▶ _WRITTEN REQUEST_: Edit the entries from the start through the line containing "coord(92,103)", changing "box" to "panel" and keeping everything else the same. Omit the pictures from your answer.

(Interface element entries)
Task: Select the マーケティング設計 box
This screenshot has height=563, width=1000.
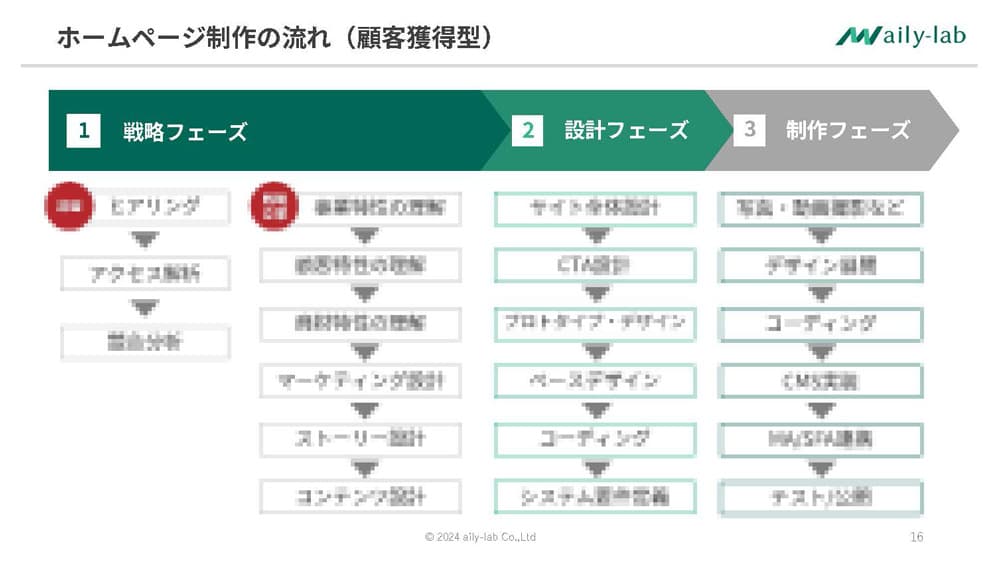Action: tap(360, 381)
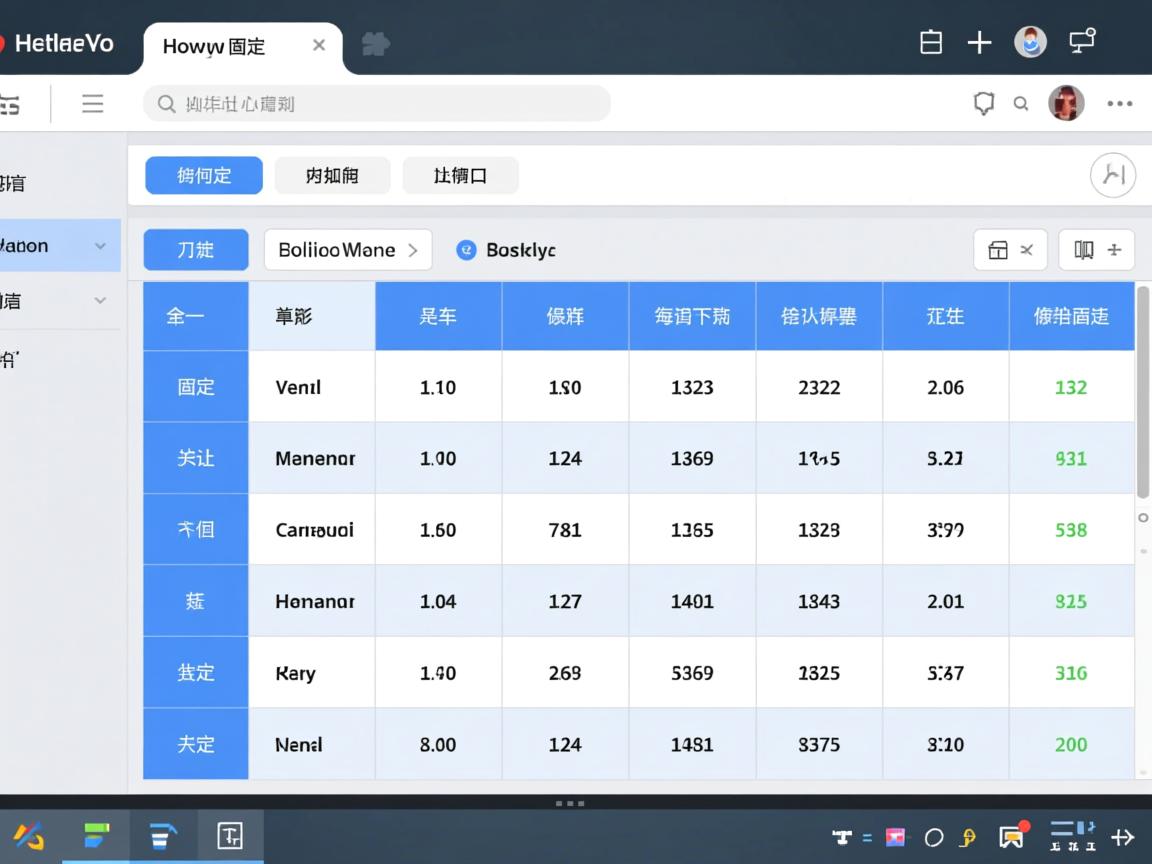Click the hamburger menu icon beside the search bar

coord(92,103)
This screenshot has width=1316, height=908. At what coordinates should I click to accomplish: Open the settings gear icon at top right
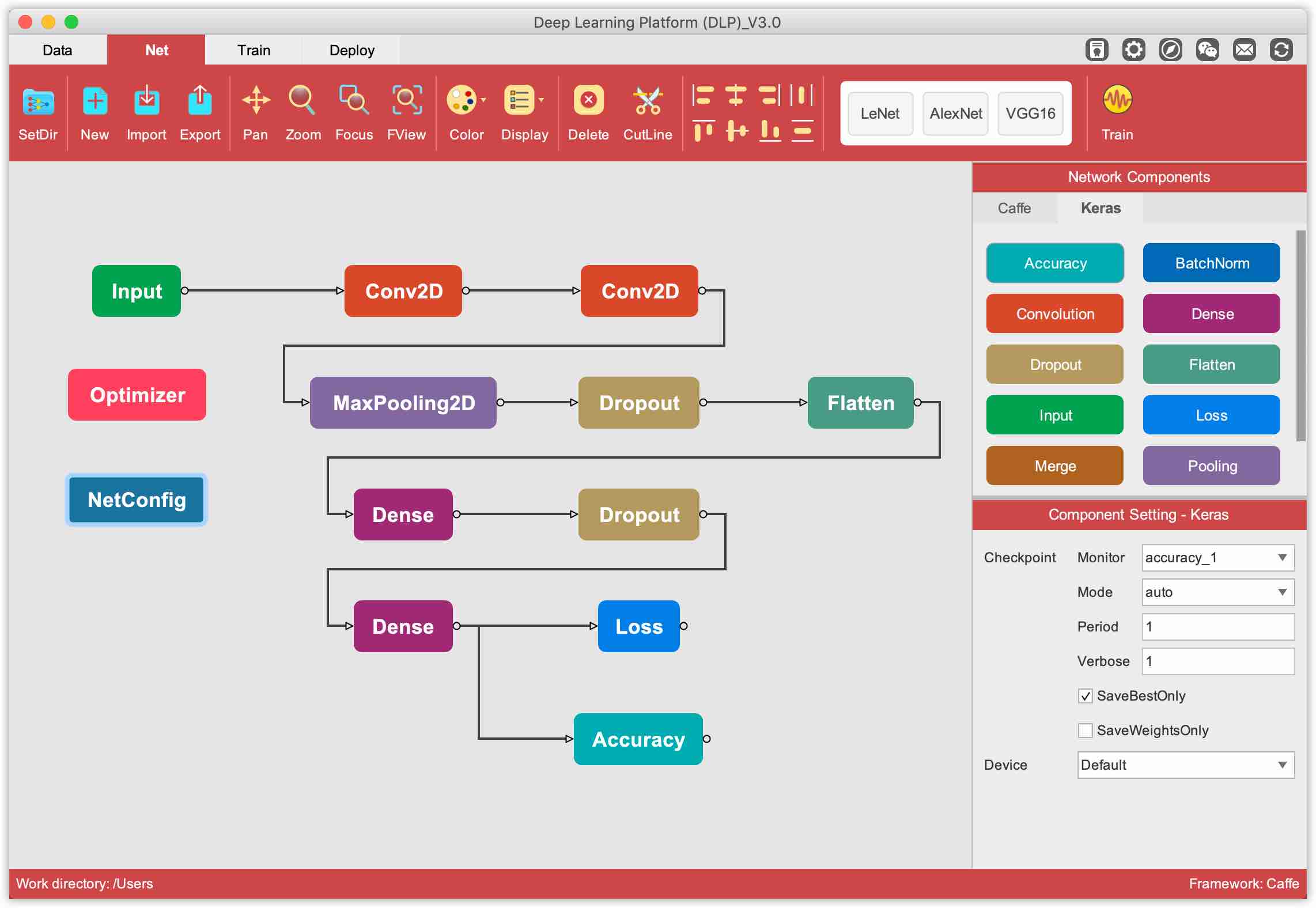pos(1133,50)
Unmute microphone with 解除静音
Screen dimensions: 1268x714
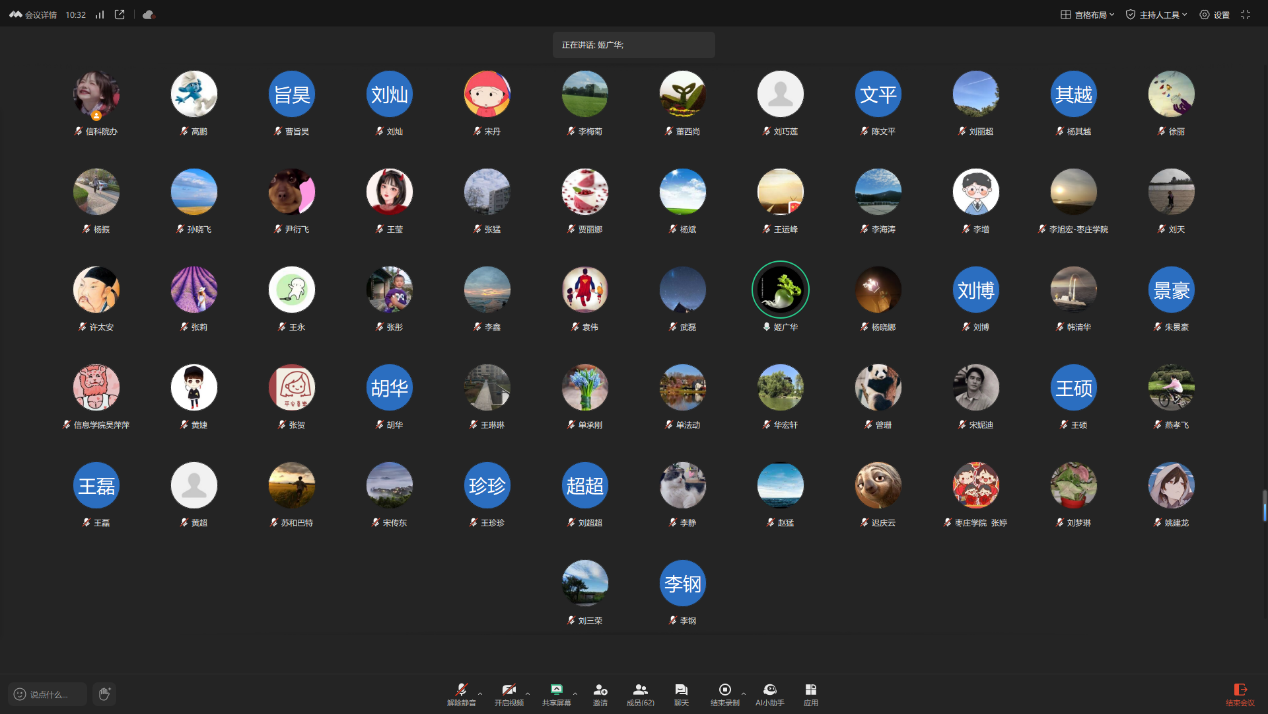[x=461, y=694]
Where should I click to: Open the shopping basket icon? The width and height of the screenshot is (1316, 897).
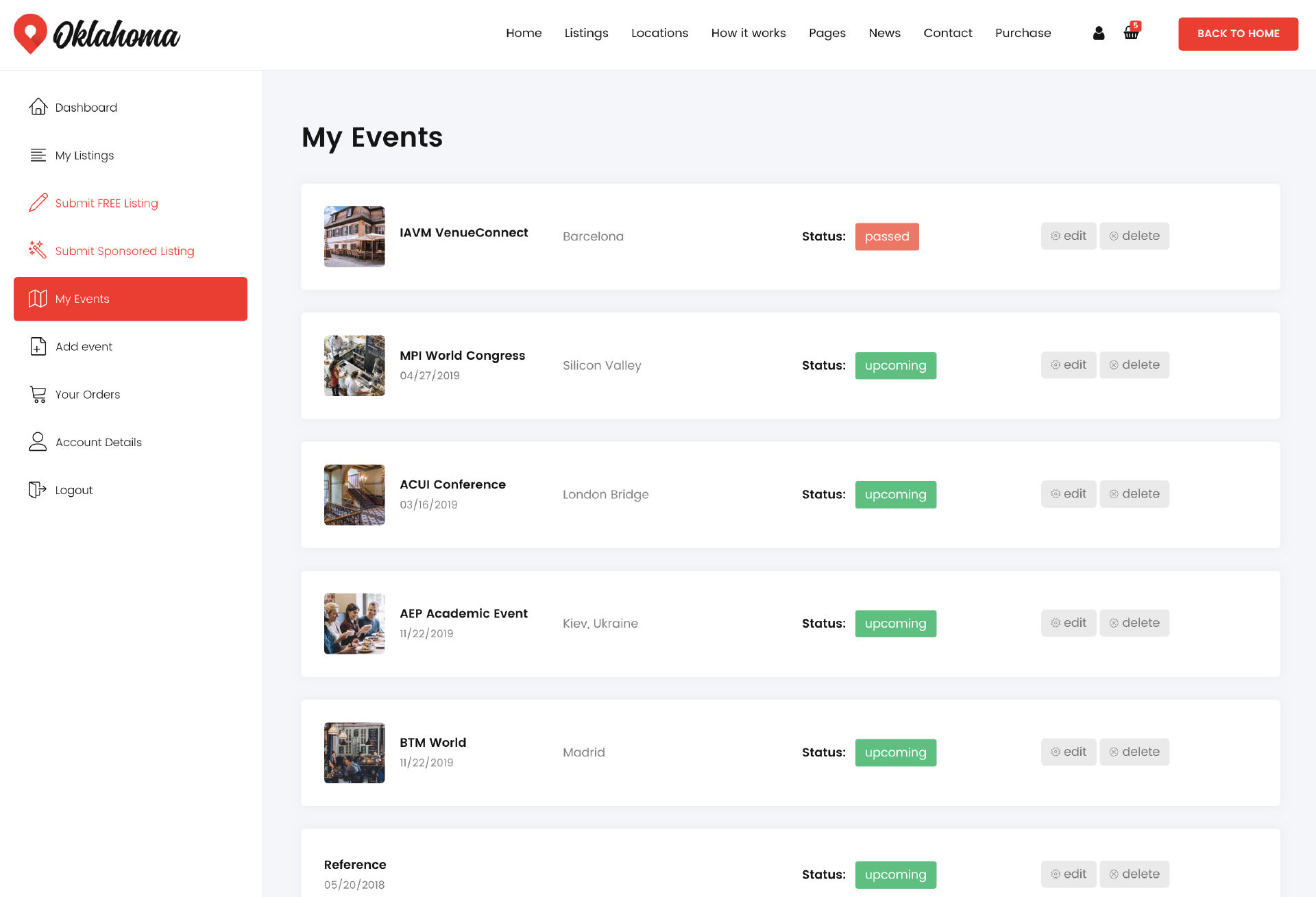point(1131,32)
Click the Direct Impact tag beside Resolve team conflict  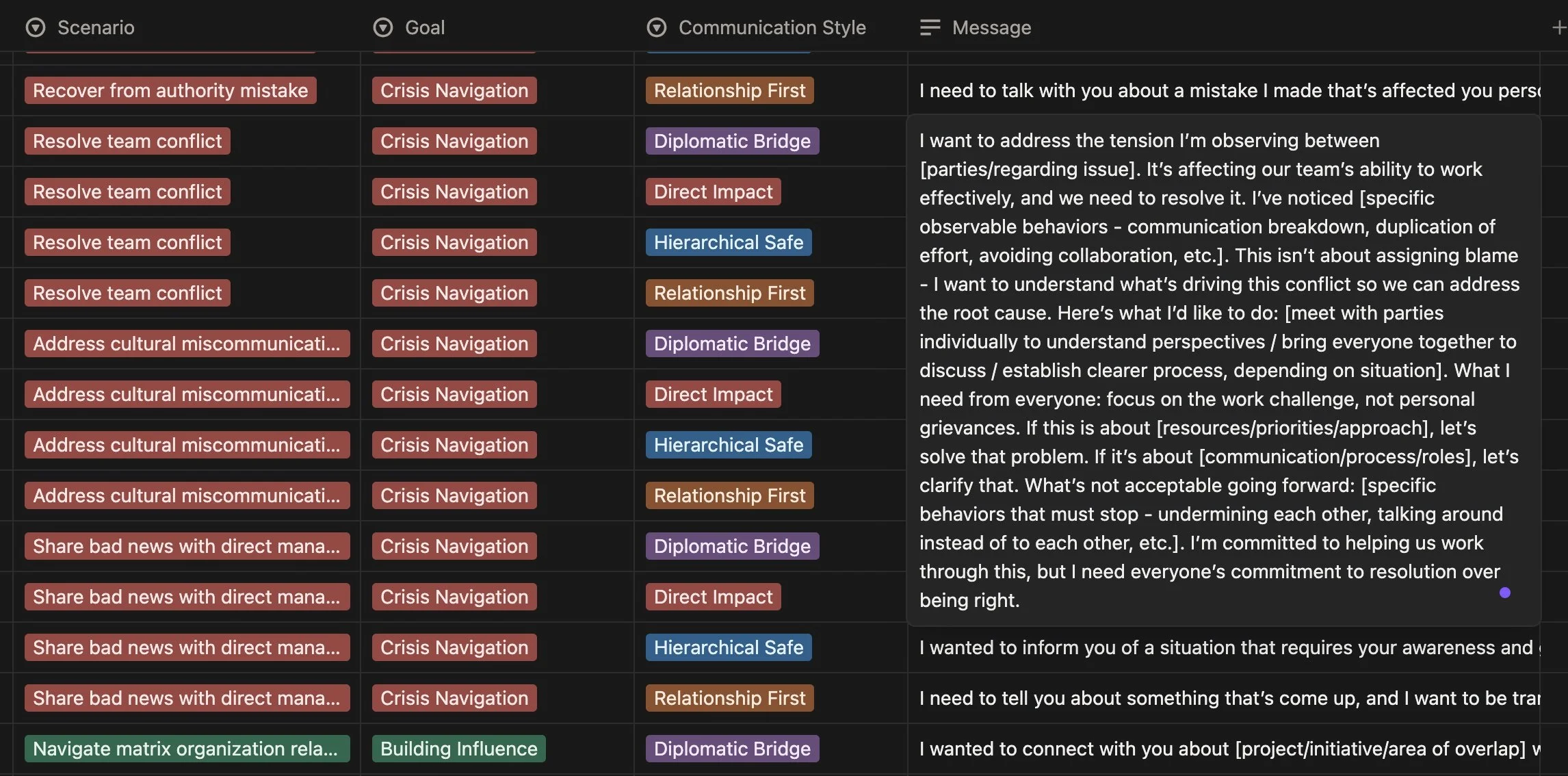tap(713, 192)
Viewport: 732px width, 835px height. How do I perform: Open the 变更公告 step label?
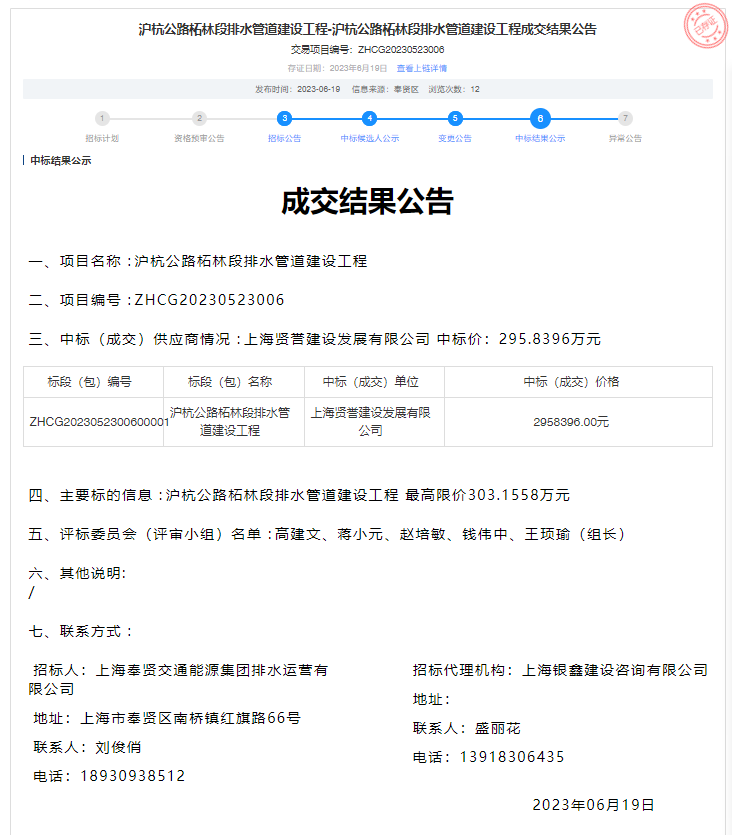[x=455, y=139]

▶ _THE OUTPUT_:
Task: Select the マーケティング設計 panel
This screenshot has height=563, width=1000.
Action: tap(360, 381)
Click the hamburger menu icon beside the search bar

coord(92,103)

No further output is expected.